Think of it like a campfire that lights itself. The shearing gas provides the friction, the Weibel instability strikes the match, and the turbulent dynamo fans the flame until it fills the room.
Radio telescopes are already seeing the fields
Independent of the simulations, radio astronomers have been hunting for magnetic fields in cosmic-web filaments using a technique called Faraday rotation. Polarized radio waves from distant galaxies twist as they pass through magnetized gas, and the amount of twist reveals the field’s strength and structure along the line of sight. Analyses of data from LOFAR, the Low-Frequency Array spread across Europe, have yielded statistical detections of magnetic fields on the order of tens of nanogauss in filaments, according to rotation-measure studies that use background radio sources as polarized beacons. These are not direct measurements of individual filaments but rather statistical inferences drawn from large samples of sightlines, and the resulting field-strength estimates depend on modeling choices about filament geometry, electron density profiles, and the fraction of each sightline that intersects magnetized gas.
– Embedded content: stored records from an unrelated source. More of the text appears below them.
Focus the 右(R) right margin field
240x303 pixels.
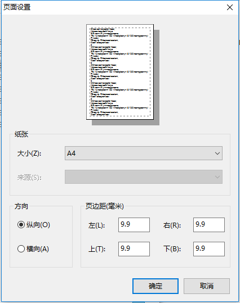(209, 225)
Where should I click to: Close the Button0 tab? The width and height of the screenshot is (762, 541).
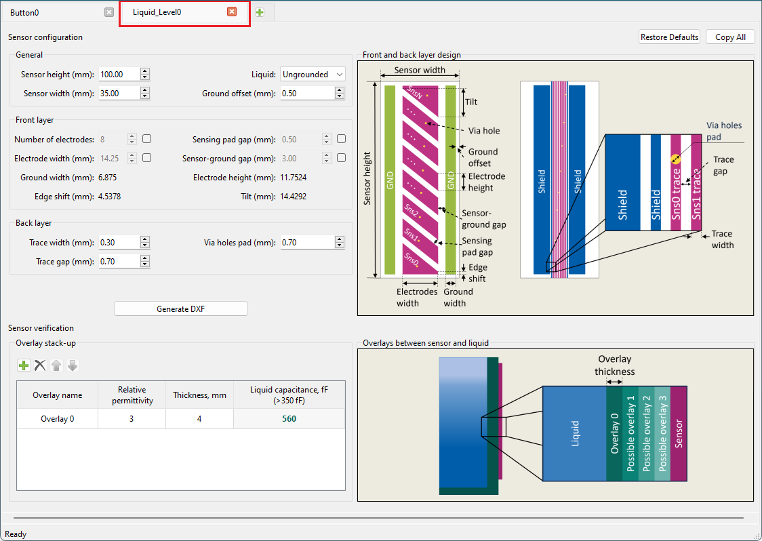coord(108,12)
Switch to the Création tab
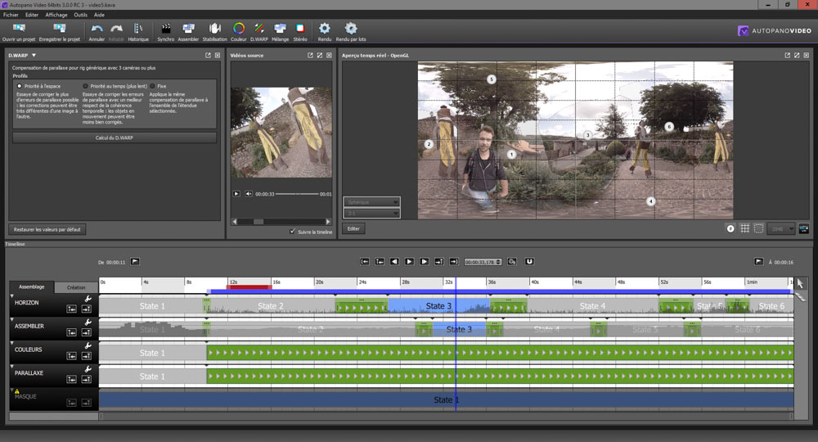 [76, 287]
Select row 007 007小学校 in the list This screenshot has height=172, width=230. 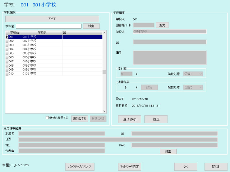(36, 61)
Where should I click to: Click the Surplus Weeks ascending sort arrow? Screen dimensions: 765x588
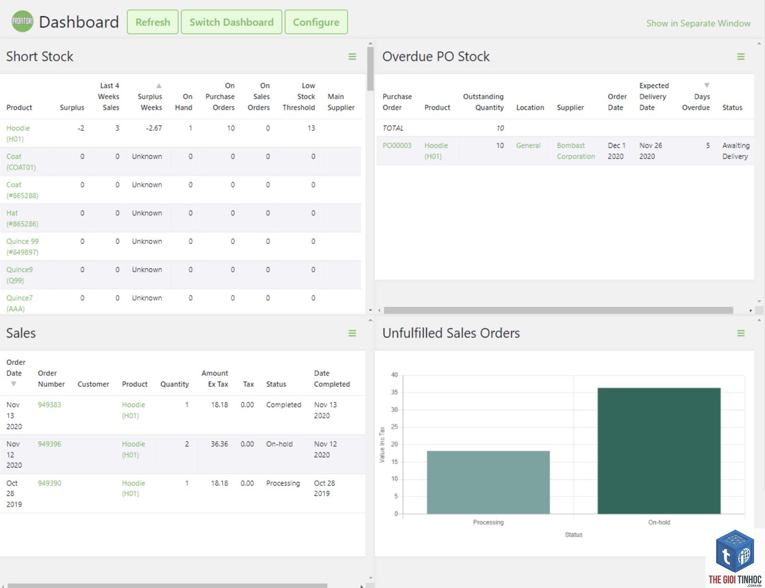(159, 86)
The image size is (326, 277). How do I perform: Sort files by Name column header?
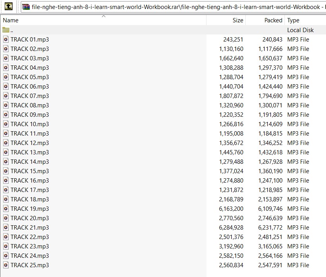pos(11,20)
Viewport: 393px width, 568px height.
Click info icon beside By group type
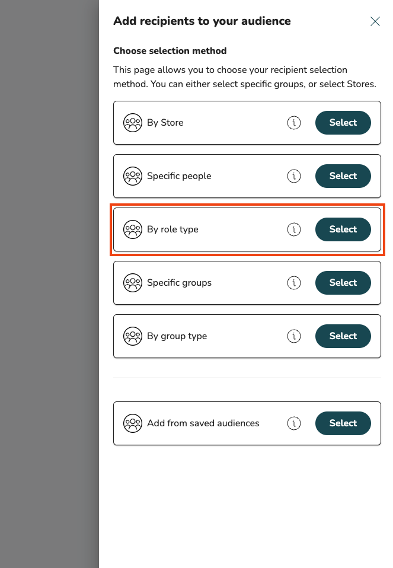point(294,336)
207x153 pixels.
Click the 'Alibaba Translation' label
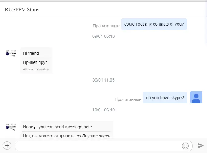click(x=36, y=69)
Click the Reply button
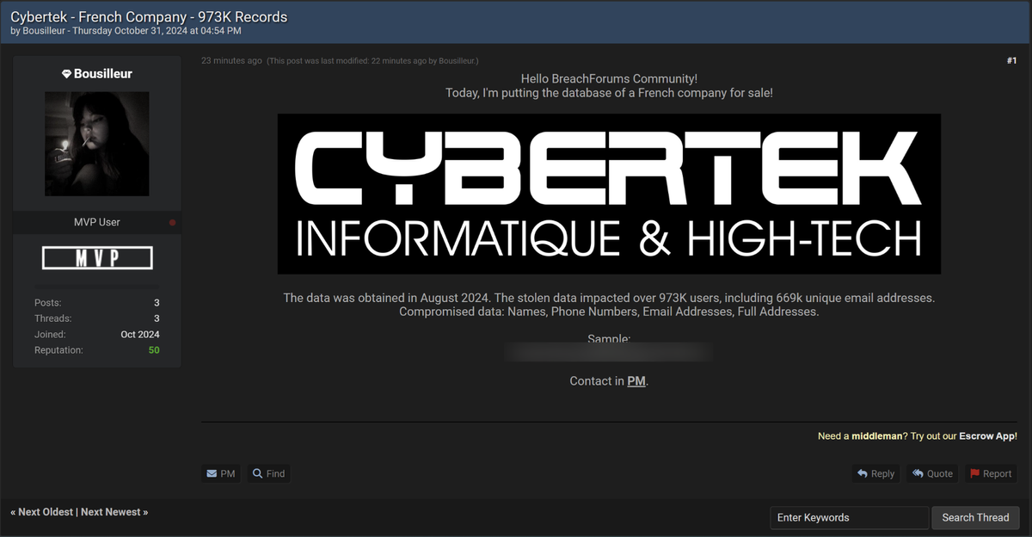 (x=875, y=472)
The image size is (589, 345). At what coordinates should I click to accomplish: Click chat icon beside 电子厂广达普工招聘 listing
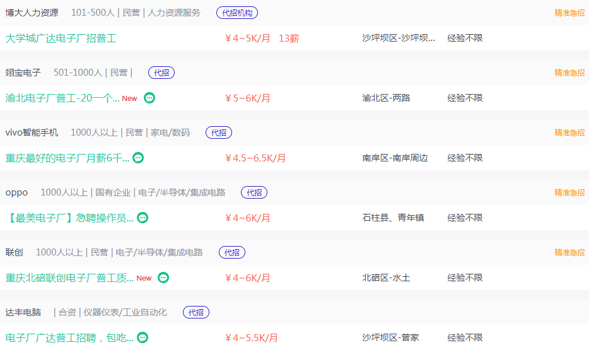pyautogui.click(x=143, y=337)
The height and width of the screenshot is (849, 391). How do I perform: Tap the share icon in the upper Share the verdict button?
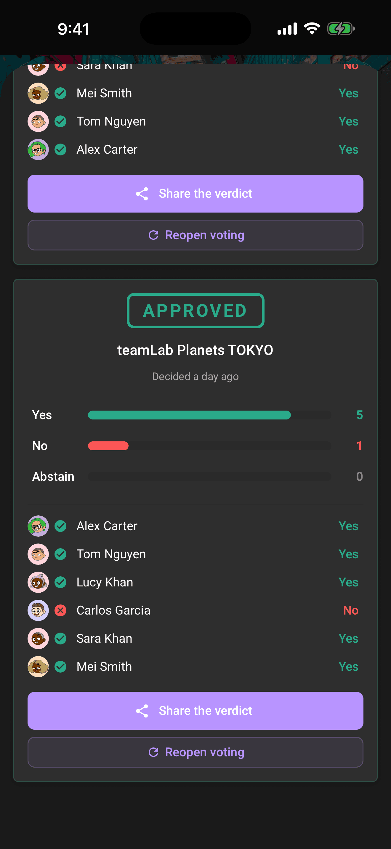click(142, 194)
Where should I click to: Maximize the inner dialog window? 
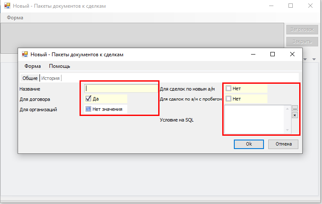click(x=272, y=55)
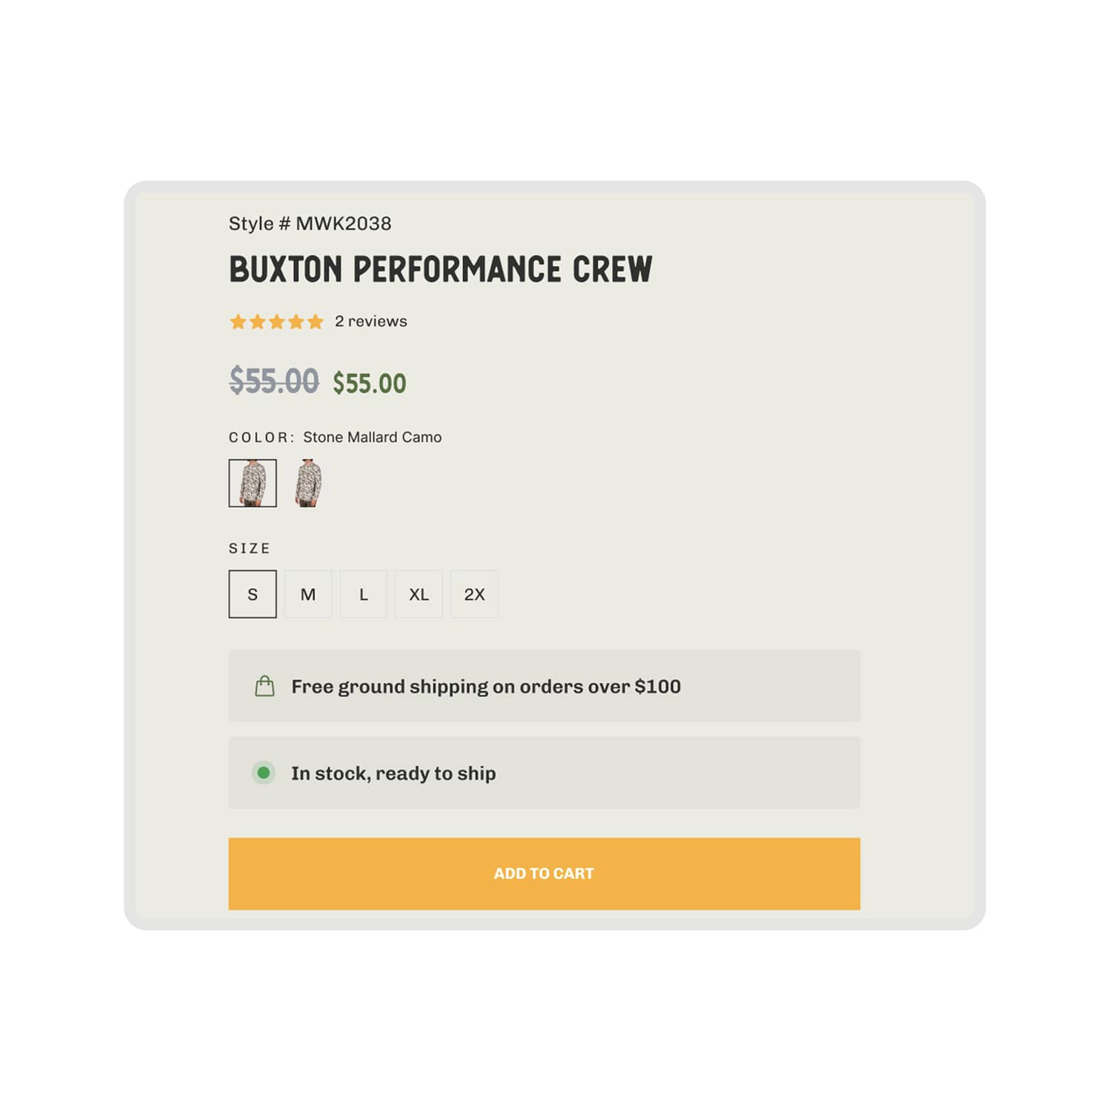Click the In stock, ready to ship message
This screenshot has width=1111, height=1111.
click(394, 773)
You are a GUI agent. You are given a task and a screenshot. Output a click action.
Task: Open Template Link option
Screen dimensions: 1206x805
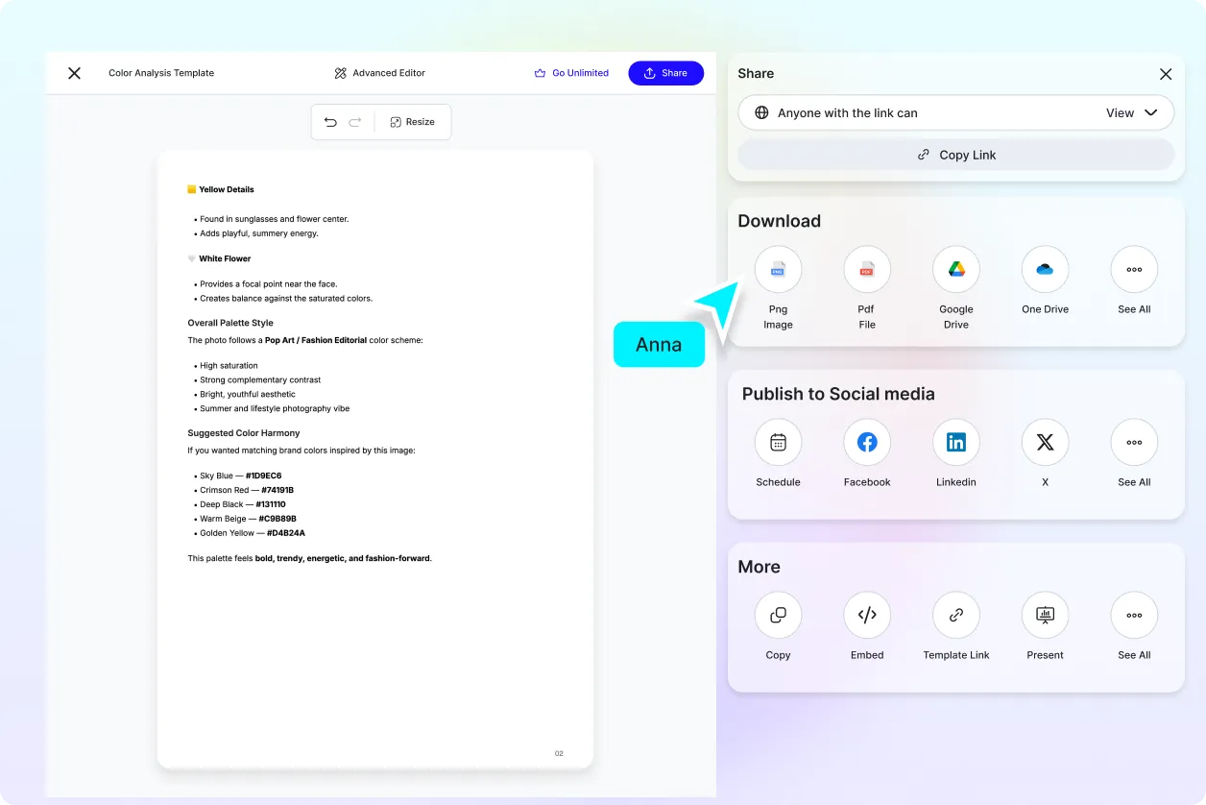[956, 616]
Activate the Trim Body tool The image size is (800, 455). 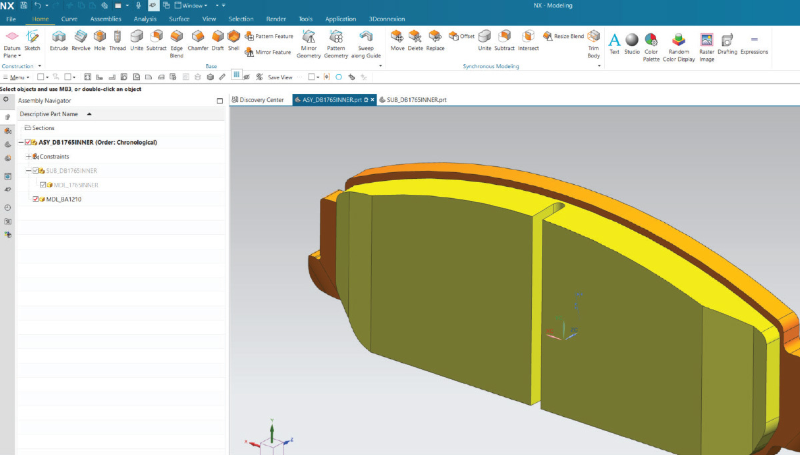coord(593,41)
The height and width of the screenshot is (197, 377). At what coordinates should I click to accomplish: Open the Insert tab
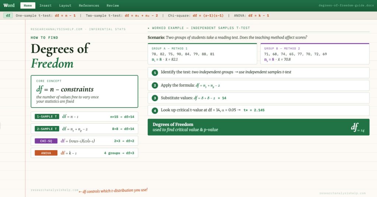pyautogui.click(x=46, y=6)
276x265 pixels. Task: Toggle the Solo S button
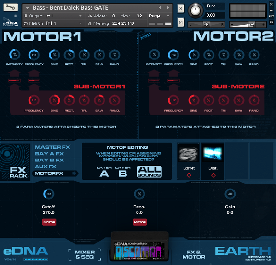point(181,8)
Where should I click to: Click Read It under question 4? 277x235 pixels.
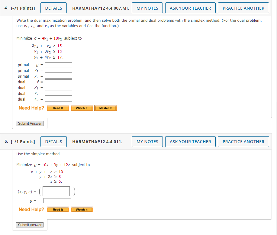58,108
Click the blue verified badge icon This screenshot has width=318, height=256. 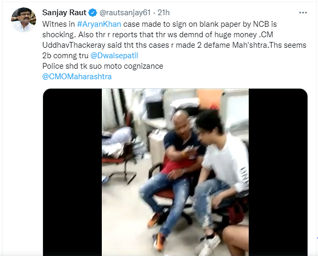coord(93,13)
“We are at the stage where the observations are telling us the fields are there, but pinning down their exact strength and origin requires the next generation of instruments,” said Tessa Vernstrom, a radio astronomer at the International Centre for Radio Astronomy Research who has led several of the LOFAR rotation-measure analyses. A follow-on analysis found that filaments dominate the extragalactic rotation-measure variance at low radio frequencies, reinforcing the conclusion that these fields are real features of the cosmic web rather than artifacts of foreground contamination. The convergence between what the simulations predict and what the radio data show is what elevates the Weibel-to-dynamo pathway from theoretical curiosity to leading candidate explanation.
The gaps that remain
For all its elegance, the picture has significant holes. The simulations that trace the full Weibel-to-dynamo chain have so far been run primarily in pair plasmas, where electrons and positrons share the same mass. Real cosmic-web filaments contain electron-proton plasmas with a mass ratio of roughly 1,836 to 1. Some recent computational efforts have begun exploring how the collisionless dynamo behaves when the electron-ion mass ratio is increased beyond the pair-plasma limit, but these studies have not yet reached the full proton-to-electron ratio, and the computational cost remains enormous. Whether the inverse cascade proceeds at the same rate in electron-ion plasma, or whether the heavier ions slow the growth of large-scale fields, remains an open question.
No group has yet produced synthetic rotation-measure maps from the Weibel-seed simulations and compared them directly against LOFAR catalogs. That matched comparison would be the strongest test of the mechanism’s relevance, because it would translate microscopic plasma physics into the exact observables radio astronomers measure.
There is also the question of longevity. Cosmic-web filaments are not static structures. They are stirred by galaxy mergers, accretion shocks, and energetic outflows from supermassive black holes. Each of these processes can strengthen or destroy magnetic structures. Current simulations follow the dynamo growth phase over limited dynamical times but do not yet track how the fields respond to billions of years of hierarchical structure formation. Connecting early magnetization to present-day observations will require coupling kinetic plasma codes to full cosmological simulations, a task that pushes the limits of current supercomputing.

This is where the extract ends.